Spallanzani'nin deneysel ilgisi genişledi. Rejenerasyon ve transplantasyon deneylerinin sonuçları 1768'de ortaya çıktı. Planarlar, salyangozlar ve amfibiler de dahil olmak üzere çok çeşitli hayvanlarda rejenerasyon okudu ve bir dizi genel sonuca ulaştı: alt hayvanlar daha yüksek rejeneratif güce sahiptir; genç bireyler aynı türün yetişkinlerinden daha fazla rejenerasyon kapasitesine sahiptir; ve en basit hayvanlar haricinde, rejenere olabilen iç organlar değil yüzeysel kısımlardır. Transplantasyon deneyleri büyük deneysel beceri gösterdi ve bir salyangozun başının diğerinin vücuduna başarılı naklini içeriyordu. 1773'te kanın akciğerler ve diğer organlar üzerinden dolaşımını araştırdı ve sindirim üzerine önemli bir dizi deney yaptı ve sindirim suyunun belirli gıdalara uygun özel kimyasallar içerdiğini kanıtladı. Arkadaşı Charles Bonnet'in isteği üzerine Spallanzani, erkeklerin üretime katkısını araştırdı. Spermatozoa ilk olarak 17. yüzyılda görülmüş olmasına rağmen, işlevleri 1839'da hücre teorisinin formülasyonundan yaklaşık 30 yıl sonrasına kadar anlaşılmamıştır. Spallanzani, spermatozoanın menide parazitlerdi. Hem Bonnet hem de Spallanzani preformasyon teorisini kabul etti. Bu teorinin versiyonlarına göre, tüm canlıların mikropları başlangıçta Tanrı tarafından yaratıldı ve her türün ilk dişi içinde kapsüllendi. Böylece, her yumurtada bulunan yeni birey de novo oluşturulmamış, ancak yaratılışında tanrı tarafından mikrop içinde atılan parçaların genişlemesi sonucu gelişmiştir. Spermanın bu genişleme için bir uyarıcı sağladığı varsayılmıştır, ancak temasın gerekli olup olmadığı veya semenin tüm bölümlerinin gerekli olup olmadığı bilinmemektedir.
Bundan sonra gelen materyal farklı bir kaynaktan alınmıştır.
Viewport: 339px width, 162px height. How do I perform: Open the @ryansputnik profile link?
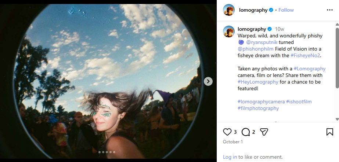coord(258,42)
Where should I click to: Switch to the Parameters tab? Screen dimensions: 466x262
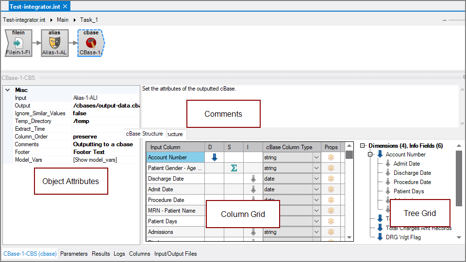tap(74, 254)
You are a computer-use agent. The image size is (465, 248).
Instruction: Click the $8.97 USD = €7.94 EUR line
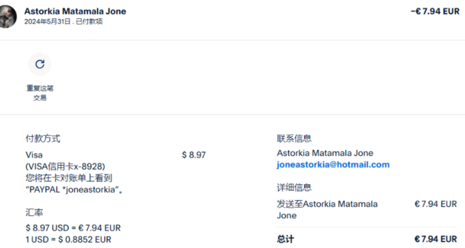pyautogui.click(x=73, y=228)
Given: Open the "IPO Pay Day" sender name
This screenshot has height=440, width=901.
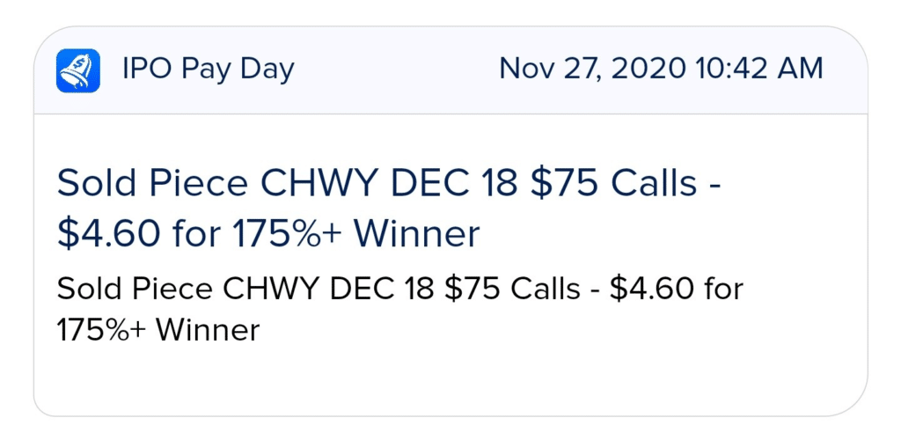Looking at the screenshot, I should (x=208, y=70).
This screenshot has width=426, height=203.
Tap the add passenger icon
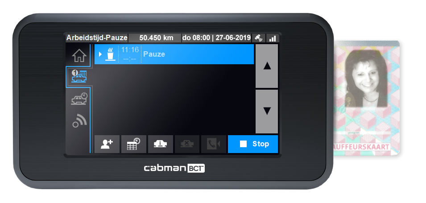pos(107,144)
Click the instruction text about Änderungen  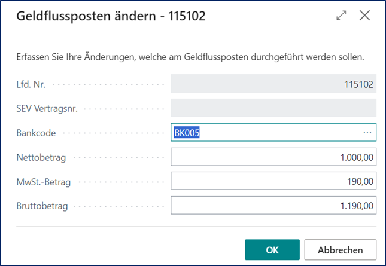point(190,57)
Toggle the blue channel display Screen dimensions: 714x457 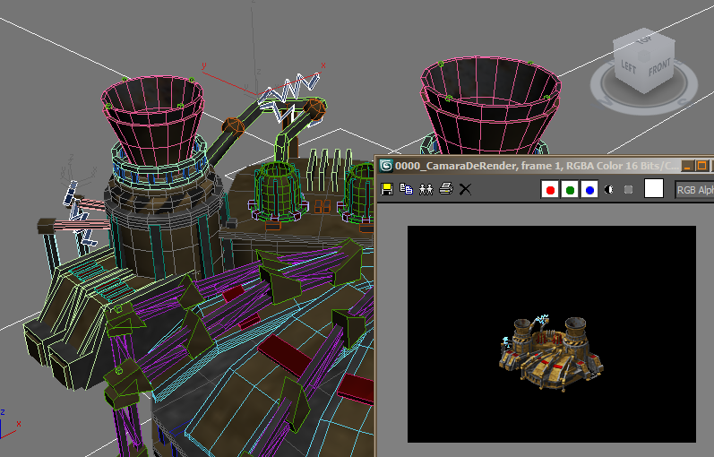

Amfibiler kullanarak Spallanzani, yeni bir hayvanın gelişimi için yumurta ve meni arasındaki gerçek temasın gerekli olduğunu ve filtrelenmiş meni filtrasyon gittikçe daha fazla tamamlandıkça daha az etkili hale geldiğini gösterdi. Filtre kağıdı üzerindeki tortunun, yumurtaları içeren suya hemen eklenmesi durumunda tüm orijinal gücünü koruduğunu belirtti. Spallanzani, semenin büyük kısmını oluşturan salgının, proteinli ve yağlı maddelerin katı parçaları olduğu sonucuna vardı ve spermatozoayı yetersiz parazitler olarak görmeye devam etti. Bu hataya rağmen Spallanzani, alt hayvanlar ve bir köpek üzerinde yapılan ilk başarılı suni tohumlama deneylerinden bazılarını gerçekleştirdi.

Spallanzani'nin şöhreti büyüdükçe, Avrupa'daki bilimsel toplumların çoğunun üyesi oldu. 1769'da Pavia Üniversitesi'nde bir sandalyeyi kabul etti ve diğer tekliflere rağmen hayatının geri kalanında kaldı. Öğrenciler ve meslektaşları arasında popülerdi. Bir zamanlar başarısını kıskanan küçük bir grup onu kontrol ettiği müzeyle birlikte kötü muamele ile suçladı, ancak kısa süre sonra haklı çıktı. Spallanzani seyahat etmek, yeni fenomenleri araştırmak ve diğer bilim insanlarıyla tanışmak için her fırsatı değerlendirdi. Konstantinopolis ve Sicilya'ya yaptığı yolculukların açıklamaları hala ilginç bir okuma sağlıyor. Yaşamının sonuna doğru, kariyerinin başlarında başlattığı mikroskobik hayvanlar ve bitkiler hakkında daha fazla araştırma yaptı; Ayrıca torpido balığının elektrik yükü ve yarasalardaki duyu organları üzerine çalışmalara başladı. Ölümünden sonra yayınlanan son deney setinde, oksijenin karbondioksite dönüşümünün akciğerlerde değil dokularda gerçekleşmesi gerektiğini göstermeye çalıştı (Antoine-Laurent Lavoisier'in 1787'de önerdiği gibi).